Beyond Standard MRI Radio Frequency Detectors and Arrays for High Field and High Density Applications

超越标准 MRI 射频探测器和阵列，适用于高场和高密度应用

• 批准号: RGPIN-2014-04844
• 负责人: DeZanche, Nicola
• 金额: $ 2.11万
• 依托单位: University of Alberta
• 依托单位国家: 加拿大
• 项目类别: Discovery Grants Program - Individual
• 财政年份: 2018
• 资助国家: 加拿大
• 起止时间: 2018-01-01 至 2019-12-31
• 项目状态: 已结题
• 来源: https://www.nserc-crsng.gc.ca/ase-oro/Details-Detailles_eng.asp?id=648876
• 关键词: Beyond; Standard; MRI; Radio; Frequency

This research program aims to advance the technology of radio frequency (RF) detector "coils" and systems for magnetic resonance imaging (MRI). During the past five years of NSERC funding I have established a new lab at the University of Alberta and we have discovered unique technical solutions that will improve the quality and acquisition speed of MR images. We will begin by verifying these approaches experimentally by building versions of RF coils with and without the new technologies and comparing the results.**Another way to achieve improvements in MRI speed and image quality is to make the large magnets on which MRI is based much stronger. However, as the magnetic field increases it becomes more difficult to produce images without bright and dark areas that make them harder to interpret by radiologists. At the strongest magnetic fields (7 tesla or more) imaging large areas and organs of the body such as the gut becomes intractable. At the University of Alberta we have an intermediate strength magnet (4.7 tesla), which is stronger than the strongest ones used routinely in hospitals (3 tesla) and will be upgraded with RF transmitter technology (funded by CFI) that allows the bright and dark areas of the images to be adjusted for the best uniformity. This has never been done at 4.7 tesla and it allows us to explore body imaging at this intermediate magnetic field strength. We will develop RF "antennas" optimized for this field strength by using simulations and measurements on phantoms that mimic the body.**This research program also aims to design RF coils that are optimized for the PET-MRI system (also funded by CFI) that will be installed in Edmonton's cancer hospital.
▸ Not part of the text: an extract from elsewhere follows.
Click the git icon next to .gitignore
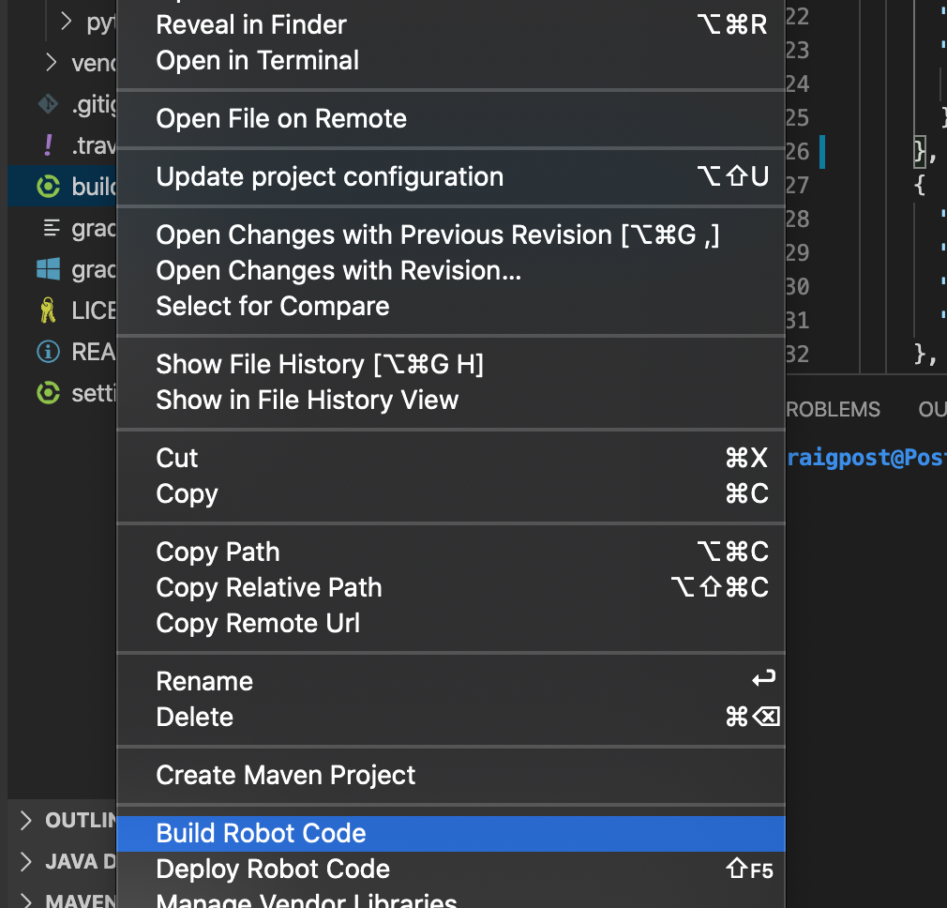The height and width of the screenshot is (908, 947). [49, 104]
Positron emission tomography (PET) is used to identify tumors after the patient is injected with a radioactive tracer. However, the RF coils used for the MRI part of the machine interfere with the readings taken by the PET detectors. We aim to eliminate this interference by making the RF coils as "transparent" as possible to the PET by using new, thinner materials.
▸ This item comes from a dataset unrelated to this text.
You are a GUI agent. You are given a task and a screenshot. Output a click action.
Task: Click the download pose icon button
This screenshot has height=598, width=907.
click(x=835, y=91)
该研究计划旨在推进射频（RF）探测器“线圈”和磁共振成像（MRI）系统的技术。在过去五年的NSERC资助中，我在阿尔伯塔大学建立了一个新的实验室，我们发现了独特的技术解决方案，可以提高MR图像的质量和采集速度。我们将开始通过构建具有和不具有新技术的RF线圈版本并比较结果来实验验证这些方法。**实现MRI速度和图像质量改进的另一种方法是使MRI所基于的大磁体更强。然而，随着磁场的增加，产生没有明亮和黑暗区域的图像变得更加困难，这使得放射科医生更难解释。在最强磁场（7特斯拉或更高）下，对身体的大面积和器官（如肠道）进行成像变得棘手。在阿尔伯塔大学，我们有一个中等强度的磁铁（4.7特斯拉），它比医院常规使用的最强磁铁（3特斯拉）更强，并将使用RF发射机技术进行升级（由CFI资助），允许图像的亮区和暗区进行调整，以获得最佳的均匀性。这在4.7特斯拉的情况下从未发生过，它允许我们在这种中等磁场强度下探索身体成像。我们将通过对模拟人体的幻影进行模拟和测量，开发针对这种场强进行优化的RF“天线”。**该研究计划还旨在设计针对PET-MRI系统（也由CFI资助）进行优化的RF线圈，该系统将安装在埃德蒙顿的癌症医院。正电子发射断层扫描（PET）用于在患者注射放射性示踪剂后识别肿瘤。然而，用于机器的MRI部分的RF线圈干扰PET探测器获取的读数。我们的目标是通过使用新的、更薄的材料使RF线圈对PET尽可能“透明”来消除这种干扰。